TO DO
Translate this sentence from the passage on online artwork into Spanish: "Somehow, the fluidity of the medium calls for unfinished thoughts and, consequently, unfinished work."

[begin QUOTED PASSAGE]

Online, the notion of finished artwork is challenged in two ways: the first, as mentioned before, has to with the very nature of the project as proposition; the second has to do with the medium itself. As a thought process grows, an artist may want to proceed with her or his idea, adding as well as possibly modifying existing elements. Somehow, the fluidity of the medium calls for unfinished thoughts and, consequently, unfinished work. This is probably why a growing number of artists working online tend to primarily envision their body of work as a multidimensional investigation whose elements are all linked under the same url. Jodi (Joan H and Dirk Paemans) registered their own domain name very early on. There are, however, many other examples, such as Easylife.org (Alexei Shulgin), Vuk.org (Vuk Cosic), or Irational.org (Heath Bunting), to name some of the most prominent artists. Things may be different when artists' work is commissioned and/or produced by a lab or an institution, where work processes and schedules tend to be more defined in time. However, on äda'web, projects such as Julia Scher's Securityland have been unfolding for the whole life span of the site--from February 1995, when the trailer was released, to the late summer of last year, when Wonderland was added. Similarly, Matthew Ritchie's The Hard Way was released in two iterations, and it is only because äda'web has ceased to produce new projects that there was not a third. It is also noteworthy that a number of artists have come back to the äda'web team with the will to either revisit their project, or make a new one.

[end QUOTED PASSAGE]
[begin ENTRIES]

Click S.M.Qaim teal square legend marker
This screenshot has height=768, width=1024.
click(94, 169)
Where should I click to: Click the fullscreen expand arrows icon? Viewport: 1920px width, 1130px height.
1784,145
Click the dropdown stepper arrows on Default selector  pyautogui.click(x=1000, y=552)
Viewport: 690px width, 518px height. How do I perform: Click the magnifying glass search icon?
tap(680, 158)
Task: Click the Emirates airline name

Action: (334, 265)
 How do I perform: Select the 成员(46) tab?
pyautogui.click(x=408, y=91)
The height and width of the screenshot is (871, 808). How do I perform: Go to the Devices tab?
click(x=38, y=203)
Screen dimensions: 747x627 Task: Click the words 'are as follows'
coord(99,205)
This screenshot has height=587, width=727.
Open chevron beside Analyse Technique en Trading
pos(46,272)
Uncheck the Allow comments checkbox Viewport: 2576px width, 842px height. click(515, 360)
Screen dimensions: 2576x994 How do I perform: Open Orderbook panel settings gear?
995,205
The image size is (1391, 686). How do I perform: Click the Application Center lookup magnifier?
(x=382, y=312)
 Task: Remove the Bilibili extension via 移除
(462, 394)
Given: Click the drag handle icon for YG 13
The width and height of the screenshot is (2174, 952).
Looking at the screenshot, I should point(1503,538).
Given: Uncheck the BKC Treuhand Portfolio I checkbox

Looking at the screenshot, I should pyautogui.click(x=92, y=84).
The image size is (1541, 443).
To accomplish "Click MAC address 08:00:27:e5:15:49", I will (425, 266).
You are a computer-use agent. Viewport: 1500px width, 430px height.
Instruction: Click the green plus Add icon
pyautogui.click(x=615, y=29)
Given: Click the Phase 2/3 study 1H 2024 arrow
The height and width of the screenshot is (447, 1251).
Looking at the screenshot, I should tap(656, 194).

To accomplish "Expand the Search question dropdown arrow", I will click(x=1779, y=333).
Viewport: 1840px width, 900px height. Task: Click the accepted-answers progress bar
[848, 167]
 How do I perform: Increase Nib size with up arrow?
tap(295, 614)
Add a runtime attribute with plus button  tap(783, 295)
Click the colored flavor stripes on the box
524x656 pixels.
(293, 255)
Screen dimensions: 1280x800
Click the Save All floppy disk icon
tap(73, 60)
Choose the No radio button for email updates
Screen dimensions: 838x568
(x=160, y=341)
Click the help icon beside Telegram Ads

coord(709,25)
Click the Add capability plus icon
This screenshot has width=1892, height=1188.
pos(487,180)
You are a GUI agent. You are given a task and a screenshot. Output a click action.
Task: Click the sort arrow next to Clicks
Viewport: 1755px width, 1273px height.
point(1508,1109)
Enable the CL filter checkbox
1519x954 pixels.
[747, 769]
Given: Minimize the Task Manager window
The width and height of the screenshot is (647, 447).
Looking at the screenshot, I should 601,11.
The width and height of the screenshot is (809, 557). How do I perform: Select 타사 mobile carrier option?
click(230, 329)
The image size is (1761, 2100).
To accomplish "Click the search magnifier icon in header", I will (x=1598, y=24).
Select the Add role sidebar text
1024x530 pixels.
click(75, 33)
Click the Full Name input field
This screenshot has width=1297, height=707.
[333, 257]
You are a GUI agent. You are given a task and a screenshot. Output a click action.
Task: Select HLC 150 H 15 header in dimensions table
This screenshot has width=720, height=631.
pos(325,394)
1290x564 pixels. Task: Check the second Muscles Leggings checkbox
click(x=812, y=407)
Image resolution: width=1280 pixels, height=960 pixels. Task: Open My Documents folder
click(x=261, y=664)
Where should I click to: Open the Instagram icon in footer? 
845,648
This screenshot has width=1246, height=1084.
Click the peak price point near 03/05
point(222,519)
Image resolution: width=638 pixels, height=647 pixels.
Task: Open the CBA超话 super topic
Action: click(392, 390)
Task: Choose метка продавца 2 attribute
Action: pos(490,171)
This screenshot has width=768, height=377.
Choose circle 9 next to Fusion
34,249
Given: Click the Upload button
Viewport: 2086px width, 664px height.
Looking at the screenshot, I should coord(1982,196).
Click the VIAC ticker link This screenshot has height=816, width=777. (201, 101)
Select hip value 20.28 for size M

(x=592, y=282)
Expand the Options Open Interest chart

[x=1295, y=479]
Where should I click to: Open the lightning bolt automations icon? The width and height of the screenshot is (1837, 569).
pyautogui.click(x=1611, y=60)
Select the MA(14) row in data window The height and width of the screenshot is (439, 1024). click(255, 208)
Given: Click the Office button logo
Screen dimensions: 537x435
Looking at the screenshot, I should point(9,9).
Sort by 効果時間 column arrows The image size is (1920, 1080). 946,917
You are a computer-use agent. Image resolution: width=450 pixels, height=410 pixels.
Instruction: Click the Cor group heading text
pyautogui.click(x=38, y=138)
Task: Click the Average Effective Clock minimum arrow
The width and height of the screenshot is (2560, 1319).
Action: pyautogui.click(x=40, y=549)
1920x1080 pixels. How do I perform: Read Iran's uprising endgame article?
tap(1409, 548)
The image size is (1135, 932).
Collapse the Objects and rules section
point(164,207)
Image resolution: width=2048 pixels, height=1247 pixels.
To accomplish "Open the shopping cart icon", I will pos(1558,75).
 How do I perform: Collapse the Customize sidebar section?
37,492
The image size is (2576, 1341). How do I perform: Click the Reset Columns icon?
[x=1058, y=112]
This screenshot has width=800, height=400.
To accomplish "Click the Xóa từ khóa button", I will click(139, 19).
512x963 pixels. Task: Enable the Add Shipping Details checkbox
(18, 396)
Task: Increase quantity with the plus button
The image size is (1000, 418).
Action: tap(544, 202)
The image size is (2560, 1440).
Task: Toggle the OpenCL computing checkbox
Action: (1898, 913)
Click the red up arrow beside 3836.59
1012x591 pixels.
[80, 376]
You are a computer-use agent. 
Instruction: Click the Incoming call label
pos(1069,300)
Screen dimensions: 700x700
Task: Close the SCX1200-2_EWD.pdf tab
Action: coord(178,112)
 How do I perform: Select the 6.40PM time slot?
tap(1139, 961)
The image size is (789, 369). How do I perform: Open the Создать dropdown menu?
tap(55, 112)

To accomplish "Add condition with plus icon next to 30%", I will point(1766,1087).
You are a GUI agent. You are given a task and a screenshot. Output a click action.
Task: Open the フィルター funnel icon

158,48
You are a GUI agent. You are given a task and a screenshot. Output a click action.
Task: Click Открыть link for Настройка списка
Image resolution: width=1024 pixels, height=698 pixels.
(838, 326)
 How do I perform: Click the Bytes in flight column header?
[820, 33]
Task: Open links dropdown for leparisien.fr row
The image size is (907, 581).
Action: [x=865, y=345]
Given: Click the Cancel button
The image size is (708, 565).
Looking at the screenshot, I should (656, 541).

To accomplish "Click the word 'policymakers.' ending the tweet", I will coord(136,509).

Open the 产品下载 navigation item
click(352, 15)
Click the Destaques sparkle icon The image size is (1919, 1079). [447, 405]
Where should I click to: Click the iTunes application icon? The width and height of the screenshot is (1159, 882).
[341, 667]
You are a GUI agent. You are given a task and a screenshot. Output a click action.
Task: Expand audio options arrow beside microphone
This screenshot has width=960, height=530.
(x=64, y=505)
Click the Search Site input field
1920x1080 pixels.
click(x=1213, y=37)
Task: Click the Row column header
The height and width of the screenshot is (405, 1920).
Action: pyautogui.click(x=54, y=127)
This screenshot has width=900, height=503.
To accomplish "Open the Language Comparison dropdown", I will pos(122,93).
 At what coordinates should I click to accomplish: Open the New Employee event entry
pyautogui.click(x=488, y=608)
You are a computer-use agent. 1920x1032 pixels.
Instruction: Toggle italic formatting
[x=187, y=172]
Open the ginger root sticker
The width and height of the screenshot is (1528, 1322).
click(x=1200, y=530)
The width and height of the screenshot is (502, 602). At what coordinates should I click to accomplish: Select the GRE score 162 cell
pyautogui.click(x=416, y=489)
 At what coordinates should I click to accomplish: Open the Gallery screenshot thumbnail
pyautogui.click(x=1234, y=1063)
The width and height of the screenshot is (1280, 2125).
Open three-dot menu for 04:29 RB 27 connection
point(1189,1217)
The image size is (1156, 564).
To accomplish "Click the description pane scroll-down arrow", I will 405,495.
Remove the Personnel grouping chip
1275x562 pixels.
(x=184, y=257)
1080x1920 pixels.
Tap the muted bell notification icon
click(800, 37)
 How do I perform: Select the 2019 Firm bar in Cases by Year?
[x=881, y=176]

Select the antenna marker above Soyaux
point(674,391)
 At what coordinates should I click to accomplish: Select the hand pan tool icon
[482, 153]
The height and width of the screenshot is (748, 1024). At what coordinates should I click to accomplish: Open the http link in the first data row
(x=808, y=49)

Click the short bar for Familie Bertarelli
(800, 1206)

[end ENTRIES]

TASK RESULT
De algún modo, la fluidez del medio exige pensamientos inacabados y, en consecuencia, obras inacabadas.